L’Institut Ethique et Politique Montalembert lance une opération pour venir en aide à Monseigneur Yousif Thomas Mirkis, archevêque de KIRKOUK et SOULEYMANIEH. Comme vous le savez nous avons accompagné Monseigneur Yousif Thomas durant 10 jours pour lui permettre d’obtenir une tribune médiatique et rencontrer des responsables politiques afin qu’il puisse délivrer son message. Ce message se résume au travers de l’appel lancé par Monseigneur Yousif Thomas et que vous nous transmettons en PJ. En outre nous souhaitons apporter une aide humanitaire à Monseigneur Yousif Thomas nous lançons ainsi l’ « opération 750 familles ». Cette opération se veut : Concrète : Il s’agit d’aider les 750 familles que Monseigneur a recueillies depuis fin juillet.
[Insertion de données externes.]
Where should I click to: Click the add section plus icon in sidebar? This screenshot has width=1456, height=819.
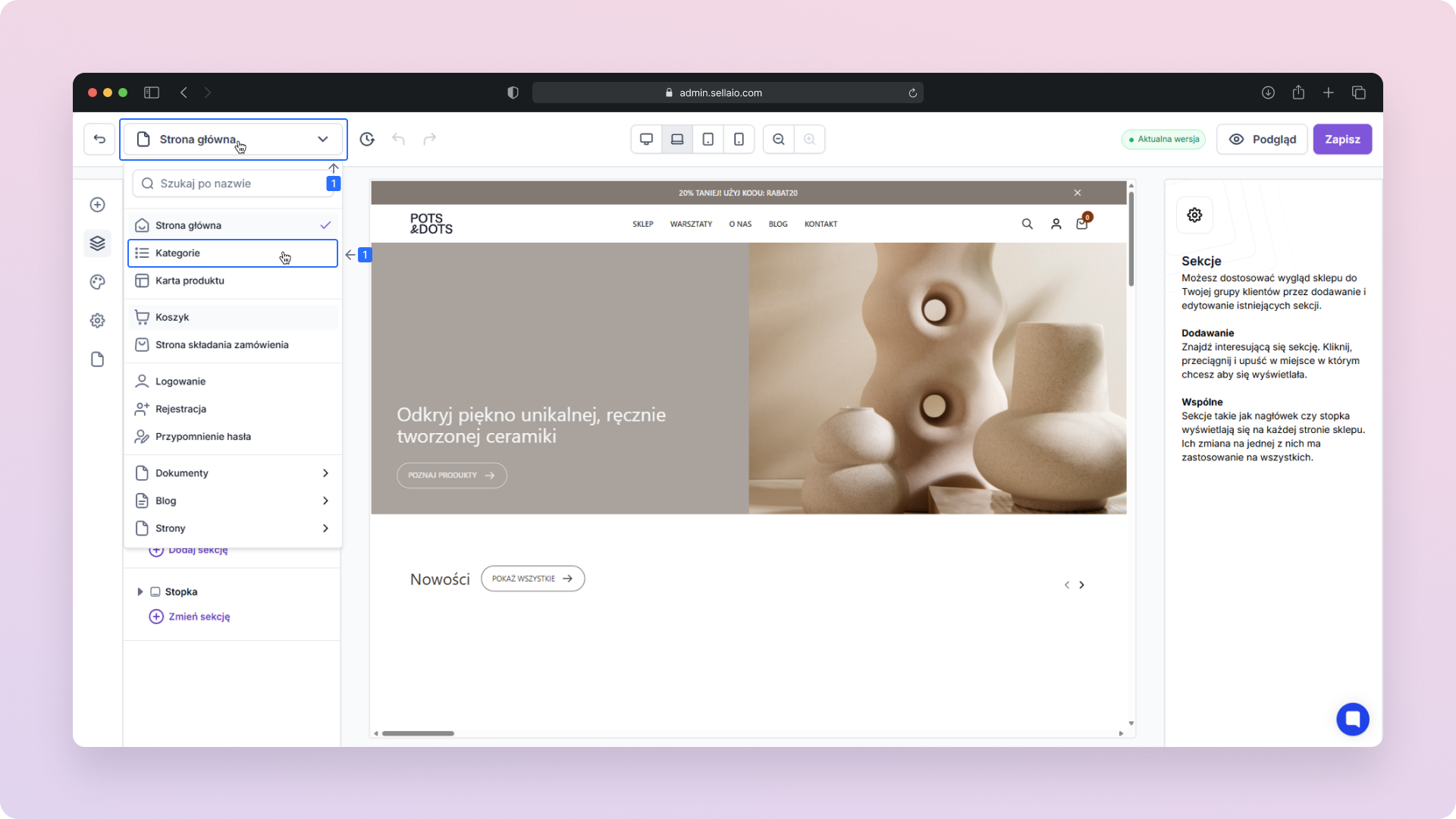point(97,205)
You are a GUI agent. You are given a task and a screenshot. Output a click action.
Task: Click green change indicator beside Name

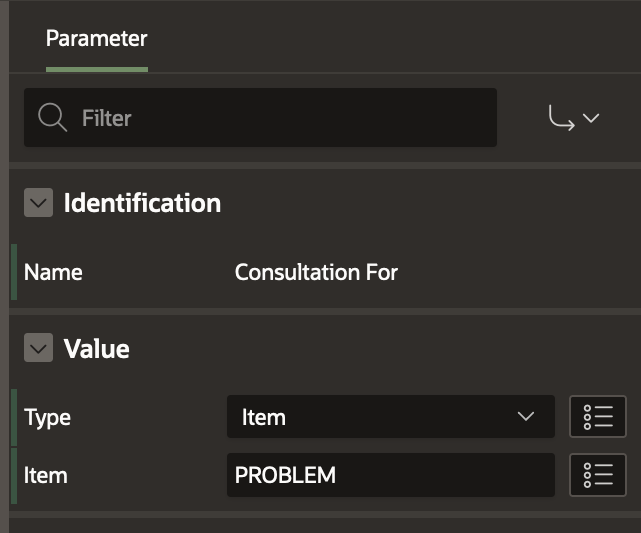(x=14, y=272)
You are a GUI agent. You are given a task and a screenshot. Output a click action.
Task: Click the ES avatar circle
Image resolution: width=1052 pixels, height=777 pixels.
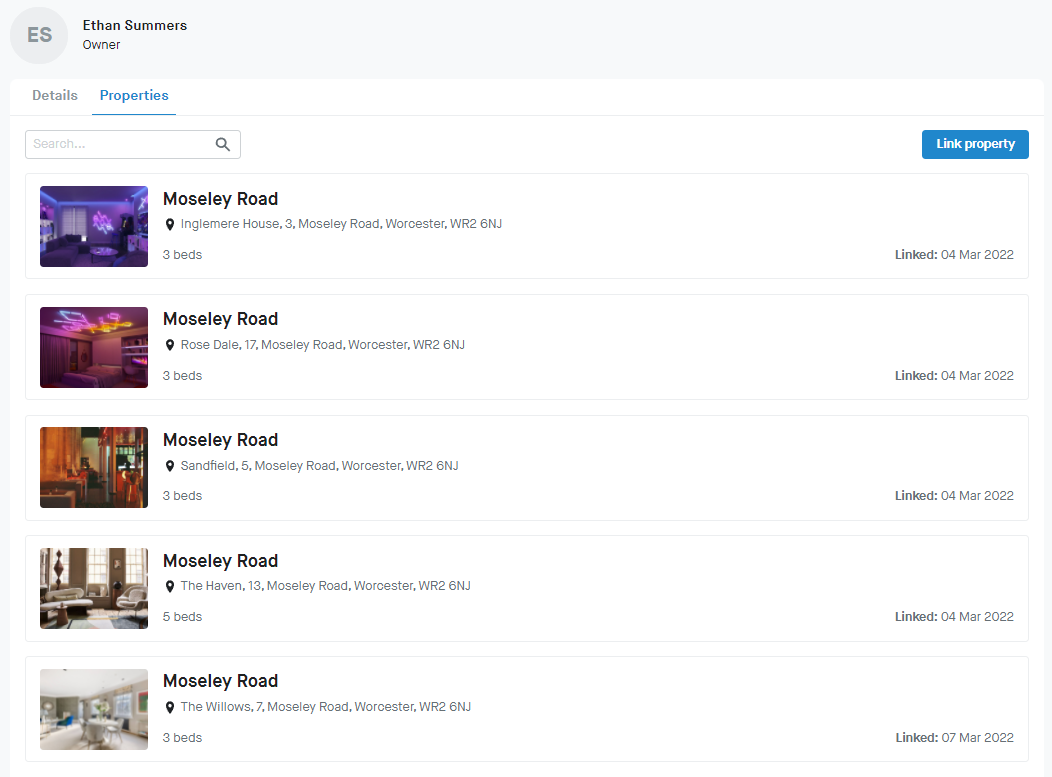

Monseigneur Yousif Thomas voudrait leur trouver un logement décent pour passer l’hiver et libérer ainsi les bâtiments qu’elles occupent actuellement (églises, écoles et camps de toile). Pour cela Monseigneur Yousif Thomas souhaite louer des maisons pour les reloger durant les six prochains mois. Le coût de ce relogement s’élève à 20 000 euros. Monseigneur Yousif Thomas voudrait également scolariser les enfants (près de deux mille). Cette scolarité est payante et s’élève à 20 000 euros pour l’ensemble des enfants. Elle permet d’entretenir les établissements, distribuer les …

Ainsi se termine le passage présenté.